EXERCISE:
Whichever lines include the word "emoji", copy them as they appear in the data.

(MATERIAL PROVIDED)

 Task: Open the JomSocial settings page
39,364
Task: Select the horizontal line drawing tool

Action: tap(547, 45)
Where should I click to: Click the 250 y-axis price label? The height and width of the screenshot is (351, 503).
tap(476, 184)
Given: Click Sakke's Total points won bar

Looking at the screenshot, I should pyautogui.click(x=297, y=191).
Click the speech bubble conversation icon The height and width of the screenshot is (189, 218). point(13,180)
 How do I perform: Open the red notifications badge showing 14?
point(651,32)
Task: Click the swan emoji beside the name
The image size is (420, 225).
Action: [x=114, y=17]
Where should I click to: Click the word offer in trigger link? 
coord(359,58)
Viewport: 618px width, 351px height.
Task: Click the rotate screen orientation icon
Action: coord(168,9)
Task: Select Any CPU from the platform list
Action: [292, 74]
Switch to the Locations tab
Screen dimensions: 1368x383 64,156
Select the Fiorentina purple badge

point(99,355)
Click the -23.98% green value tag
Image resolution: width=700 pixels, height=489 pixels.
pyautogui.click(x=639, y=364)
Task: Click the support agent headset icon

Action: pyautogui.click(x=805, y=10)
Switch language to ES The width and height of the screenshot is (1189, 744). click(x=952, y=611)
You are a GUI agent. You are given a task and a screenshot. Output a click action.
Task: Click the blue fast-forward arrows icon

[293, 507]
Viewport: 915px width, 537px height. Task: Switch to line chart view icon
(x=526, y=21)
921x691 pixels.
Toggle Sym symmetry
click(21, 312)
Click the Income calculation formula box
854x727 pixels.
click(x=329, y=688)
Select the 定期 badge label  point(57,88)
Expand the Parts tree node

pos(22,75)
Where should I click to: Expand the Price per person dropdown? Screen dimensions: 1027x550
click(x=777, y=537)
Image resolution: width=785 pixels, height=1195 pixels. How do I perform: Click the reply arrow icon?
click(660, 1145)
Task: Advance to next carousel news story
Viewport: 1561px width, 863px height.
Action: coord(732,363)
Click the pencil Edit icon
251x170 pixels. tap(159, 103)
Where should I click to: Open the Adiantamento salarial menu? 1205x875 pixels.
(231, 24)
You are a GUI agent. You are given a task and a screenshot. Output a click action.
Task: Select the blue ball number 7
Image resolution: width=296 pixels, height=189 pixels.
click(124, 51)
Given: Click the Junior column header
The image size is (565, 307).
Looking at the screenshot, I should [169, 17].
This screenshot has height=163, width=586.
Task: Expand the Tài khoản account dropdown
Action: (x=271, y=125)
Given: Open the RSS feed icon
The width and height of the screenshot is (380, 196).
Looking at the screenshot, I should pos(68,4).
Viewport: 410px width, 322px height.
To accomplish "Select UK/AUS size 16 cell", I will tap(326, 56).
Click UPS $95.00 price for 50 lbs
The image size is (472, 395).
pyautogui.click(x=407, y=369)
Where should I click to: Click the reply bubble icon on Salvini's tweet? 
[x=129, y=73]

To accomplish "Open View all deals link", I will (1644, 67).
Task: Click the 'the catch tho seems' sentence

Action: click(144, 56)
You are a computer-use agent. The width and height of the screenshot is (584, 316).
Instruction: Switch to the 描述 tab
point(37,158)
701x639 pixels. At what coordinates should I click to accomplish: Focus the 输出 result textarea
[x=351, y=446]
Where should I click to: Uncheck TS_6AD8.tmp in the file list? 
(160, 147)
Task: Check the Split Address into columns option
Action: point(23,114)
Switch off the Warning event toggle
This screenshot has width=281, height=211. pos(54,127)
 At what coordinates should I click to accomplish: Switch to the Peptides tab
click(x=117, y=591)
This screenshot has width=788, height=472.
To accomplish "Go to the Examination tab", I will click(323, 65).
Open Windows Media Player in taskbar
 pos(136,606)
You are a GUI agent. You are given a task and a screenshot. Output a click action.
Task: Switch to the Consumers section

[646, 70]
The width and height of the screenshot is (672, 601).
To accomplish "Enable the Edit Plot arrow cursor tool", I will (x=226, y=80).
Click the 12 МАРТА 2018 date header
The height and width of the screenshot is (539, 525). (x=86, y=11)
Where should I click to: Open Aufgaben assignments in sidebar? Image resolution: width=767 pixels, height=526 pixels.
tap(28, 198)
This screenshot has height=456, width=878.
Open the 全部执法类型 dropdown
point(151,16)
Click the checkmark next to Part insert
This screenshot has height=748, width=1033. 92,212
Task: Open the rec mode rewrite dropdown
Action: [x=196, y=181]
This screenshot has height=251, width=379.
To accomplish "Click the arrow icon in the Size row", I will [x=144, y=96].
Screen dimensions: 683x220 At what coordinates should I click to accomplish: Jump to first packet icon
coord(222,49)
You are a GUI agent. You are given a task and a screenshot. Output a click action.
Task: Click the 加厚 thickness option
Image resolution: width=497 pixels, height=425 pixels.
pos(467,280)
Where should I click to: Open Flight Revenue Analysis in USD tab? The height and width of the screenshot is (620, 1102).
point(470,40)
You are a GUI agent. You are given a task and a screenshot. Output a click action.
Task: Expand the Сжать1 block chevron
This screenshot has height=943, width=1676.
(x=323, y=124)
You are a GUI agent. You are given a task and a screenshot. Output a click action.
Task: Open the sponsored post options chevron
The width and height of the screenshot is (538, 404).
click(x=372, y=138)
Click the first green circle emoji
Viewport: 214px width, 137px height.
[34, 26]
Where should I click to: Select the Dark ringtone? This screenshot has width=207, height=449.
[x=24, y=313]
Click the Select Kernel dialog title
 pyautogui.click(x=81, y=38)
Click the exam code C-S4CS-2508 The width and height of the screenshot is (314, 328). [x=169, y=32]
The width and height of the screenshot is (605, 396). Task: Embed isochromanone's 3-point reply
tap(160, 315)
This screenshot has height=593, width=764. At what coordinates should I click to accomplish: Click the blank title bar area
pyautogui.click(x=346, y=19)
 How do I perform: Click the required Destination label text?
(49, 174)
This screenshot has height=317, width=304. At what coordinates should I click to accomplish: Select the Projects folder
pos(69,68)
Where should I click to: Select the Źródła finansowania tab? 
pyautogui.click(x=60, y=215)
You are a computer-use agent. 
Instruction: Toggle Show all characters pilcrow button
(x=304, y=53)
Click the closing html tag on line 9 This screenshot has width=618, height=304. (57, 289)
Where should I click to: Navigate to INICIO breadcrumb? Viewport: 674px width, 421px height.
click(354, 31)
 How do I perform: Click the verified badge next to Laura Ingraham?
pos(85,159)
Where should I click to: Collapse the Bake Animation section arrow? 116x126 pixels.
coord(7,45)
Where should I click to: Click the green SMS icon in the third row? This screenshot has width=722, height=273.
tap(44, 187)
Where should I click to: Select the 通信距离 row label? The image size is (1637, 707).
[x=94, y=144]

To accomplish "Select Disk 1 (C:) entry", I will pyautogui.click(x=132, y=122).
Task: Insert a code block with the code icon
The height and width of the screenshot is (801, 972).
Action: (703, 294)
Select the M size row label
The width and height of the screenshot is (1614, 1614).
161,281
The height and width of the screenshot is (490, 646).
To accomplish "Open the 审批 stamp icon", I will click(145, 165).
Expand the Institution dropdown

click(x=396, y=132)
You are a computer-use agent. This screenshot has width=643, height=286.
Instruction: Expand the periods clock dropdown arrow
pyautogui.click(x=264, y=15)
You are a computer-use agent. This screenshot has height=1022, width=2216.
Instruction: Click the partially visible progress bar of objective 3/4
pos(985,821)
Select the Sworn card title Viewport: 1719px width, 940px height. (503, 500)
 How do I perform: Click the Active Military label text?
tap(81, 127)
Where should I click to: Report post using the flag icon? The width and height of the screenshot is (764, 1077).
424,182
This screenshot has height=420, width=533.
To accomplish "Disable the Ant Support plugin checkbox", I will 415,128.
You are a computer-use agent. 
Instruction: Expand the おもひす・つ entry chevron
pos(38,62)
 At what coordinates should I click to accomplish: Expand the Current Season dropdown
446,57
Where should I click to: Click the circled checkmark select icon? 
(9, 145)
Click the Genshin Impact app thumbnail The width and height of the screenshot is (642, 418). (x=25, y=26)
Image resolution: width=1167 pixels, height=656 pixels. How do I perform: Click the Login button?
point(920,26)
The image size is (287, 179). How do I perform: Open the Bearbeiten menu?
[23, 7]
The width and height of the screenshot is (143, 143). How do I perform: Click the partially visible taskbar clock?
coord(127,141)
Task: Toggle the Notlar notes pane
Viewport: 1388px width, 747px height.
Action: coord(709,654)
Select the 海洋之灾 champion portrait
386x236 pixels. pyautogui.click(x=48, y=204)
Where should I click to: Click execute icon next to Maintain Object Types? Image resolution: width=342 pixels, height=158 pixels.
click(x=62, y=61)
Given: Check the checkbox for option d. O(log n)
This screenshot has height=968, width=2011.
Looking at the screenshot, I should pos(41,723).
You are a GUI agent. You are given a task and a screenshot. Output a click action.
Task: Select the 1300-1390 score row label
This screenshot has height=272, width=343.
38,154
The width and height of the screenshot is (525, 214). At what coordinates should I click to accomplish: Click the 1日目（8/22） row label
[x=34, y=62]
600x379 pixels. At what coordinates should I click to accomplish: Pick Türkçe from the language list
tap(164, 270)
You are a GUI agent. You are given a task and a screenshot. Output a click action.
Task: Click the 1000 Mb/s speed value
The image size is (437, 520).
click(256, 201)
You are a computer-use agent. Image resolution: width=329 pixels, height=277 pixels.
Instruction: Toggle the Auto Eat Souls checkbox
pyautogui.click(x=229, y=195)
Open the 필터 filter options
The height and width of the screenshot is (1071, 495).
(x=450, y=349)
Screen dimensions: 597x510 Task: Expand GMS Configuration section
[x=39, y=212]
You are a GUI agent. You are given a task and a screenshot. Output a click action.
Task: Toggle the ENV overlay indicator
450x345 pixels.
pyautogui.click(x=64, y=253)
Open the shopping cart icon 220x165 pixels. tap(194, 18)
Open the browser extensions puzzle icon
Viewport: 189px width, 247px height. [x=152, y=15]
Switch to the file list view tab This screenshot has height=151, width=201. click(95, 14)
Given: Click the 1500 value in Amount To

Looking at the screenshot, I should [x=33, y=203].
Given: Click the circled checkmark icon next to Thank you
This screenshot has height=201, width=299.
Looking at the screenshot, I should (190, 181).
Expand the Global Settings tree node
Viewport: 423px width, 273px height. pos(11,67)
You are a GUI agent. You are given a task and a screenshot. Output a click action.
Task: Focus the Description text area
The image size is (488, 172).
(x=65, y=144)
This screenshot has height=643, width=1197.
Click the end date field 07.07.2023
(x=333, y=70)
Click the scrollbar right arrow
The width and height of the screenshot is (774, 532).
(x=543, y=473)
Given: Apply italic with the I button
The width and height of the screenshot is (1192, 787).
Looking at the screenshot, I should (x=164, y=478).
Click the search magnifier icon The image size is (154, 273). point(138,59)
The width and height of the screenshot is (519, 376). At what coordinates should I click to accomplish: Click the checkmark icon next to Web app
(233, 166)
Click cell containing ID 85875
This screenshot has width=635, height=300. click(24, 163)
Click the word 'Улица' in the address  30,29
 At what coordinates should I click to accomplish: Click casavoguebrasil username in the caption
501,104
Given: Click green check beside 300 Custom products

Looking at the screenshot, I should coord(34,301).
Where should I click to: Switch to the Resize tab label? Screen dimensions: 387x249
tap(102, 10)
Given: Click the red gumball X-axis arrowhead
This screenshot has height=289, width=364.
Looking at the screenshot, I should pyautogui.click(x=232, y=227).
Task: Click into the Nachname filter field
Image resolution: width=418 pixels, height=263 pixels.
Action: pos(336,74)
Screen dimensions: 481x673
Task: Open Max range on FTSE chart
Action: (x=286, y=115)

(End MATERIAL PROVIDED)

YOUR RESPONSE:
Task: Click the swan emoji beside the name
Click the first green circle emoji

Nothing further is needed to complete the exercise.